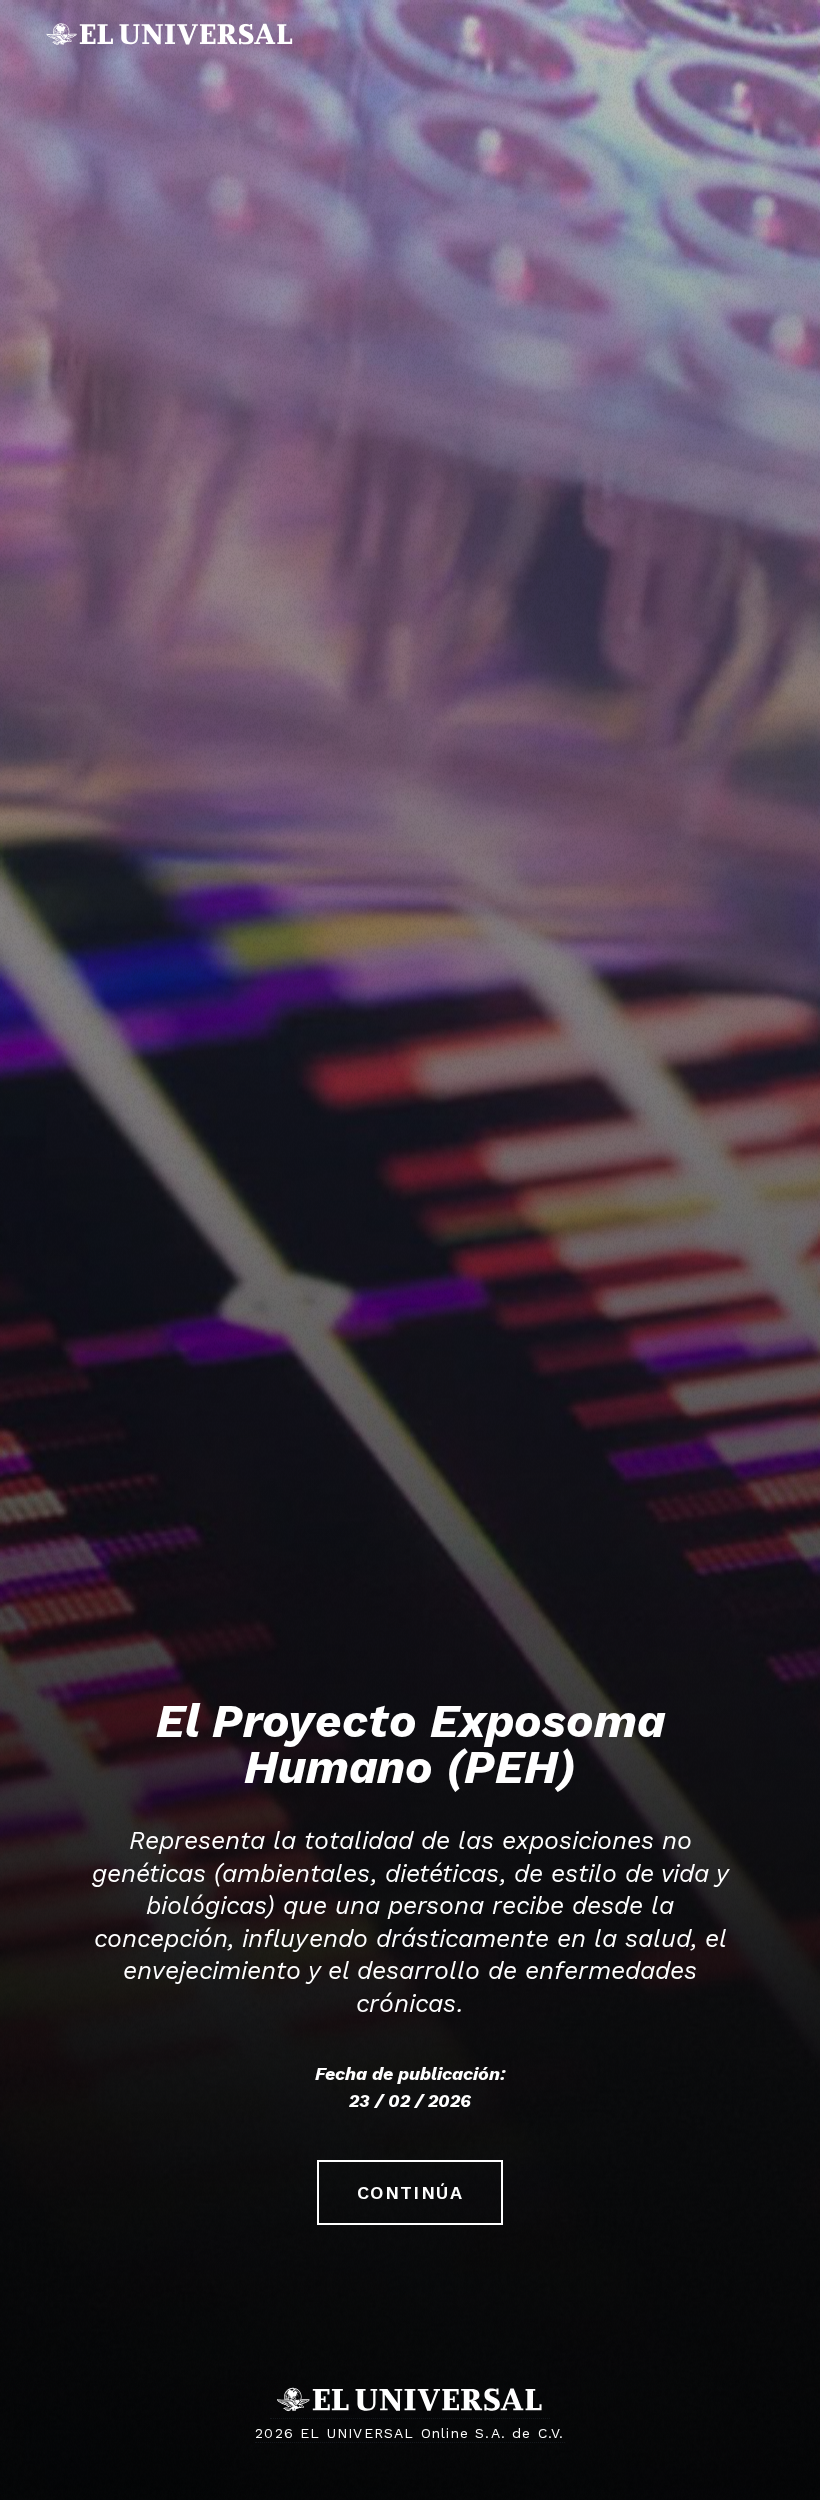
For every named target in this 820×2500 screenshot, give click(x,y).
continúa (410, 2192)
...
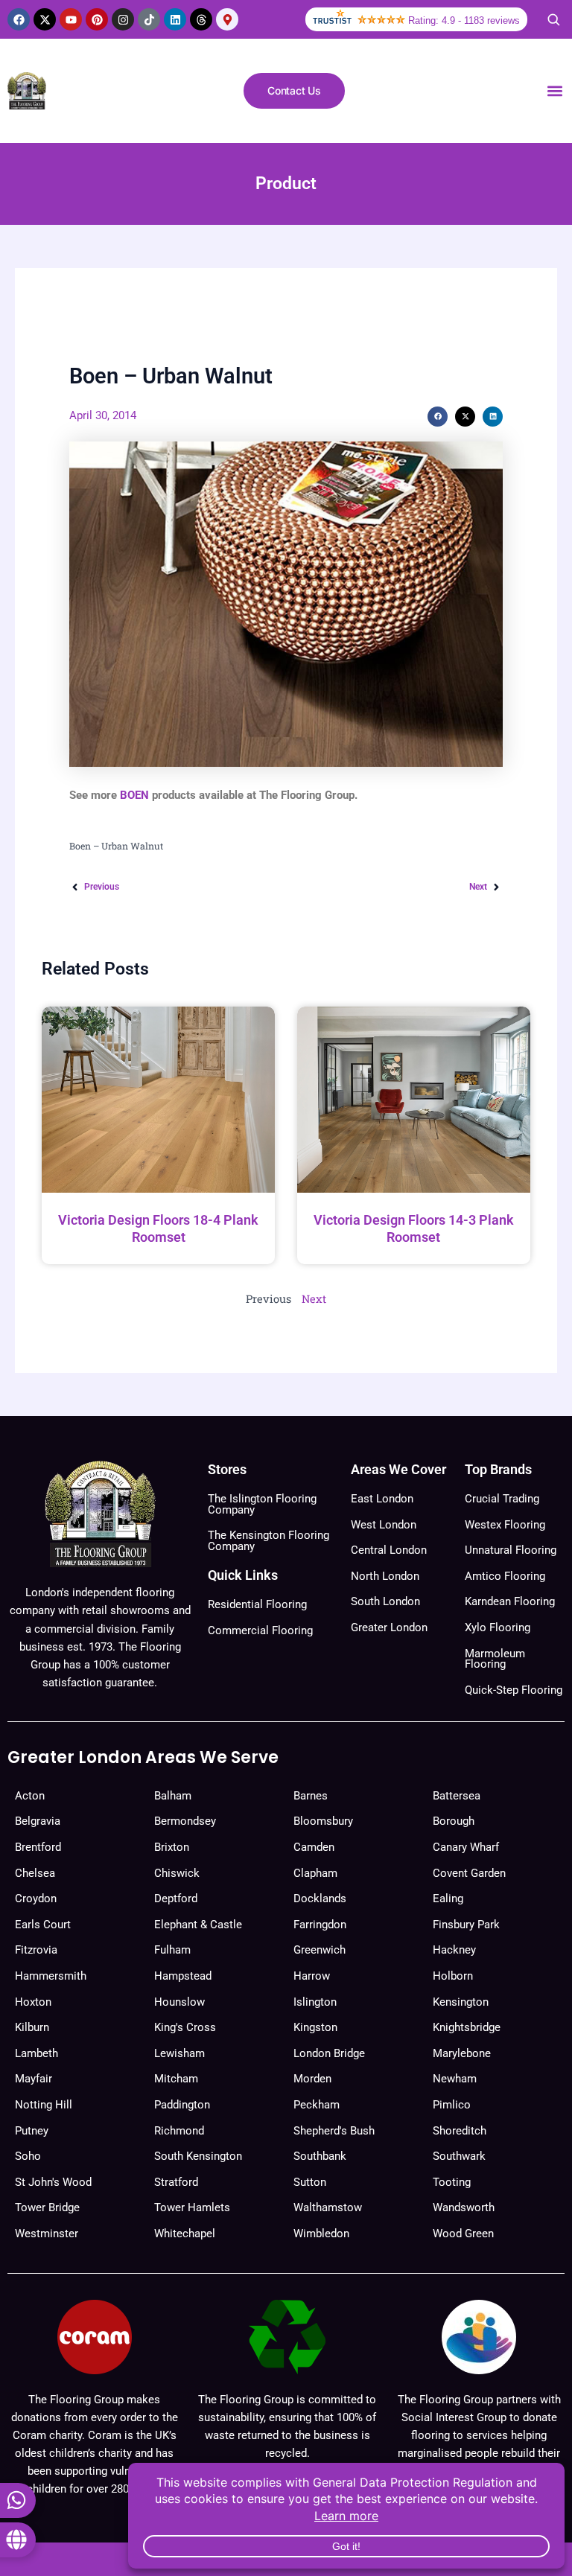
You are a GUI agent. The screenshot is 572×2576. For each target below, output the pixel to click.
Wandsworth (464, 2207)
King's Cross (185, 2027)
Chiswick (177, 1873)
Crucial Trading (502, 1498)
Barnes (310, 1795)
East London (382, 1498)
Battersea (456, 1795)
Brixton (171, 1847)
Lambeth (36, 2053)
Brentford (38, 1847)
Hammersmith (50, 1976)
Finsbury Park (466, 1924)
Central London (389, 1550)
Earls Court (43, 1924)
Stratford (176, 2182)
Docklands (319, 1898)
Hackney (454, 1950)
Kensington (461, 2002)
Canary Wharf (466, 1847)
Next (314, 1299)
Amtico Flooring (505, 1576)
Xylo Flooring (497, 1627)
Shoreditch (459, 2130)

◆ ASSIGNED TASK ◆
Only a number should be returned: how many lines in the material contain "click"?

◆ TASK SOLUTION ◆
2